The election in Tbilisi, given Georgia’s recent history, is therefore of considerable importance. This city of more than one million people is not only the business and political center of modern Georgia, but also a place of crucial geopolitical interests. An oil pipeline from Azerbaijan transits through Tbilisi to Turkey, and onto Europe, providing a key source of fossil fuels. Therefore, who takes the office to govern this city, at the crossroads between east and west trade, matters far beyond the borders of Georgia.

Freedom and stability allow us to progress and build Tbilisi as an example to other cities and countries seeking closer ties with the European Union and the West. International companies would hardly consider Georgia as a place to create jobs if they had doubts that the events of the past, and in particular the war of 2008, might occur again.

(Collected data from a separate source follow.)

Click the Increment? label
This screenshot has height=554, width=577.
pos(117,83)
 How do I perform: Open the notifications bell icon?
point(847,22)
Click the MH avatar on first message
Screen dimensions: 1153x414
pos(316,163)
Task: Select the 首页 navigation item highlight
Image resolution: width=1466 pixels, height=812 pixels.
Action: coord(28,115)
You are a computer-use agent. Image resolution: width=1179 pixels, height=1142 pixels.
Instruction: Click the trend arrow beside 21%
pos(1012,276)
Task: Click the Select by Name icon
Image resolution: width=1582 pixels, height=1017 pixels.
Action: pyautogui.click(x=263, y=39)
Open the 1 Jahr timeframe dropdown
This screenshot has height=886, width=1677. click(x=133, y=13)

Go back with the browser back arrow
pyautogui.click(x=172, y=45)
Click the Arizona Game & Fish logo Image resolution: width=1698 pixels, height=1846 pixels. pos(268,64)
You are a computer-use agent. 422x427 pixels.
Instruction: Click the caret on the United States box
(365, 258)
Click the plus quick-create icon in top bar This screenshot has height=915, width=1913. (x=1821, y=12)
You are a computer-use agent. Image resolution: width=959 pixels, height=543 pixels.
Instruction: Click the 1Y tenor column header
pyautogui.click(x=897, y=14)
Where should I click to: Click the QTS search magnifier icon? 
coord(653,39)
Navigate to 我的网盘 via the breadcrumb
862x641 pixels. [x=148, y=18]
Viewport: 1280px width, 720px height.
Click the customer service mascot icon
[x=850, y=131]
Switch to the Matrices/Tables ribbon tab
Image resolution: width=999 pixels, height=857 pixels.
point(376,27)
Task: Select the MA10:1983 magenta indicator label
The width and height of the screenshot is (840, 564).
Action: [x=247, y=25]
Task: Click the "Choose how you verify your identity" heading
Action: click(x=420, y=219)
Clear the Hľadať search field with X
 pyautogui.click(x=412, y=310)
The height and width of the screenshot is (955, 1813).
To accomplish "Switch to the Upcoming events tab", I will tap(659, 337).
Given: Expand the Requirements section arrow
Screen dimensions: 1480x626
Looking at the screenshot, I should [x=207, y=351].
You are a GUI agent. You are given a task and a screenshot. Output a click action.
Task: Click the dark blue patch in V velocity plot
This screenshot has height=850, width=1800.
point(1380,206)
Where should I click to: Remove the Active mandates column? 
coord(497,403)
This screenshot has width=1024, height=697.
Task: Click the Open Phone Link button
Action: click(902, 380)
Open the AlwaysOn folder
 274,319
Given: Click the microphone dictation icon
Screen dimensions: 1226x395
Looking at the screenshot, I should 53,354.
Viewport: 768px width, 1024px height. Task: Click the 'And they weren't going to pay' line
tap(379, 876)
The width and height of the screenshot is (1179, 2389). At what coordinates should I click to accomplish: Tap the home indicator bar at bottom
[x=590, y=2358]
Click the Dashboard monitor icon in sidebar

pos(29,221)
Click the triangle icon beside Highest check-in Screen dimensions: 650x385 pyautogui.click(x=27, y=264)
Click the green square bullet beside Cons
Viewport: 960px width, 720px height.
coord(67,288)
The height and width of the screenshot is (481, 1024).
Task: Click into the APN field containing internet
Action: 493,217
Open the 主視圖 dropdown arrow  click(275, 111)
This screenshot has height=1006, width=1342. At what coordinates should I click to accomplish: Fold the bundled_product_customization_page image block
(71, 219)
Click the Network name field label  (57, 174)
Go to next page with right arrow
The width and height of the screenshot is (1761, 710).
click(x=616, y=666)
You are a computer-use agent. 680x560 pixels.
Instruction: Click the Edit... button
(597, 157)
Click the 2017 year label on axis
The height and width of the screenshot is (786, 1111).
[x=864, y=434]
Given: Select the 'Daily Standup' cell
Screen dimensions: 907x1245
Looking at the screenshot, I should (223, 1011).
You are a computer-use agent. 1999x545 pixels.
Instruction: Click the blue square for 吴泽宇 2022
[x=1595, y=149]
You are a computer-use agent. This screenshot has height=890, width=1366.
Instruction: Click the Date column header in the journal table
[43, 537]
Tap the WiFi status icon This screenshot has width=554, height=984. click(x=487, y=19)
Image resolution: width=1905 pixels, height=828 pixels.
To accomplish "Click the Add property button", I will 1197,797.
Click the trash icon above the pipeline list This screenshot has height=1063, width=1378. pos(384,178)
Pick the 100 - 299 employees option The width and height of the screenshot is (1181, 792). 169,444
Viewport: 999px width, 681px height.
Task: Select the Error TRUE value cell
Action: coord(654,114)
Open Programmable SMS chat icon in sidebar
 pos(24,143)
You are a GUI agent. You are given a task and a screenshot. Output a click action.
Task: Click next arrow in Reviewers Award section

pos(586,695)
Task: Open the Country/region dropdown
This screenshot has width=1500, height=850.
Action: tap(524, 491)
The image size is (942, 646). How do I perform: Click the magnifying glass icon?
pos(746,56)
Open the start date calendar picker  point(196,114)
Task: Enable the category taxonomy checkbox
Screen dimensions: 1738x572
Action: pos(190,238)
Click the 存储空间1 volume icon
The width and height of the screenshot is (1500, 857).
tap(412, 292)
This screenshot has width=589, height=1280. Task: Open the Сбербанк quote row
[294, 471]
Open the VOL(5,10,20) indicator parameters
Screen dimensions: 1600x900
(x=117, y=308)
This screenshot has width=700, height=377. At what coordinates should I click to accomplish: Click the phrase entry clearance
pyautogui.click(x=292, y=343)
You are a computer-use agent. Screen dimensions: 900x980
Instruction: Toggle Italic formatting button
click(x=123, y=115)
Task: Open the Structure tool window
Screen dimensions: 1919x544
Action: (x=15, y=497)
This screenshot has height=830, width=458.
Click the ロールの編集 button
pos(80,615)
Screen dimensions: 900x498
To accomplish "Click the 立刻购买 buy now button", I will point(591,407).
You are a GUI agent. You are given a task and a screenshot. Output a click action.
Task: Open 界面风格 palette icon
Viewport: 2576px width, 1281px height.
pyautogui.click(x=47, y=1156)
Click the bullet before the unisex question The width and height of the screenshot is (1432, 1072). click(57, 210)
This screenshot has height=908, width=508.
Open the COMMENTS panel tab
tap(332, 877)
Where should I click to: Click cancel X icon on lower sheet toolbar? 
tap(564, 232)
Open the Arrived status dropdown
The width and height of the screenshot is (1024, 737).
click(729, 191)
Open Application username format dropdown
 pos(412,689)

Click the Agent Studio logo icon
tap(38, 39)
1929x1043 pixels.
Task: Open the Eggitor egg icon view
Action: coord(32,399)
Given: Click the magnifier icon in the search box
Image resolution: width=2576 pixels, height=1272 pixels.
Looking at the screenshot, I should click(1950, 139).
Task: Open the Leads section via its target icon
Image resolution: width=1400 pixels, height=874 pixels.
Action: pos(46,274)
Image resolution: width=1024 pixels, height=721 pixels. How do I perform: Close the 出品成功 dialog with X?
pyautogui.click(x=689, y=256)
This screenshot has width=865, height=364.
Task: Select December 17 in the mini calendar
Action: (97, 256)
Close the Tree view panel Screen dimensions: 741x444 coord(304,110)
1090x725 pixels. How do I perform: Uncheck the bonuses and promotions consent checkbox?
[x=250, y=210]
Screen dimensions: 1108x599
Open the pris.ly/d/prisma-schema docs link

Georgians, who with the assistance of the city government of Tbilisi can contribute to creating small businesses and to the growth of the middle class - so crucial to job creation - need that stability just as much.

We have a mission and an ambition to make Tbilisi a modern cultural and economic center that will open a gate for the whole region to the western world. We need to bring the best practices of the European and US cities to Tbilisi that will help trigger business development and facilitate strengthening Tbilisi’s regional role, which will lead to increased economic activity and creation of new jobs. If elected mayor, my program includes increased investment and training for small businesses so they can lead the process of creating these jobs. We want to develop smart business incubators that will promote early involvement of youth in the process of mastering new technologies. We see the importance of closer cooperation with US cities and the need of sharing their experiences as decisive in delivering this change.

Boosting tourism is another crucial component for our development. Tbilisi’s unique cultural and historical heritage with a fusion of art and style from the crossroads of the Western and Eastern worlds already attracts an increasing number of tourists from all over the world. However, we must ensure that the increase in numbers does not, over time, damage our heritage and attractions. We therefore must create an effective mechanism for its protection. Our first task must be maintenance of heritage sites in Old Tbilisi and restoration of its appearance. At the same time, we need to build new tourist infrastructure that does not impede the old. 

For this to happen, our city must be governed better that it has been in recent years. Only transparency, and active citizen-participation, can deliver this. In only the last few months we have been working in partnership with local civil society networks and citizens campaigning to defend access to public open spaces and lobby for action on sustainable urban development.

However, the Association Agreement with the European Union is our chance to make Tbilisi a truly citizen-led democracy. With the EU’s support and along with backing from central government, Tbilisi can reach its potential to become the leading center of culture and tourism business in the region.

Tbilisi is once more finding its historical role as the bridge between Europe and Asia and rediscovering its place at the heart of Europe, where we belong.

Narmania is candidate for Mayor of Tbilisi for the Georgian Dream Coalition. He was formerly minister for Regional Development and Infrastructure in the government of Georgia.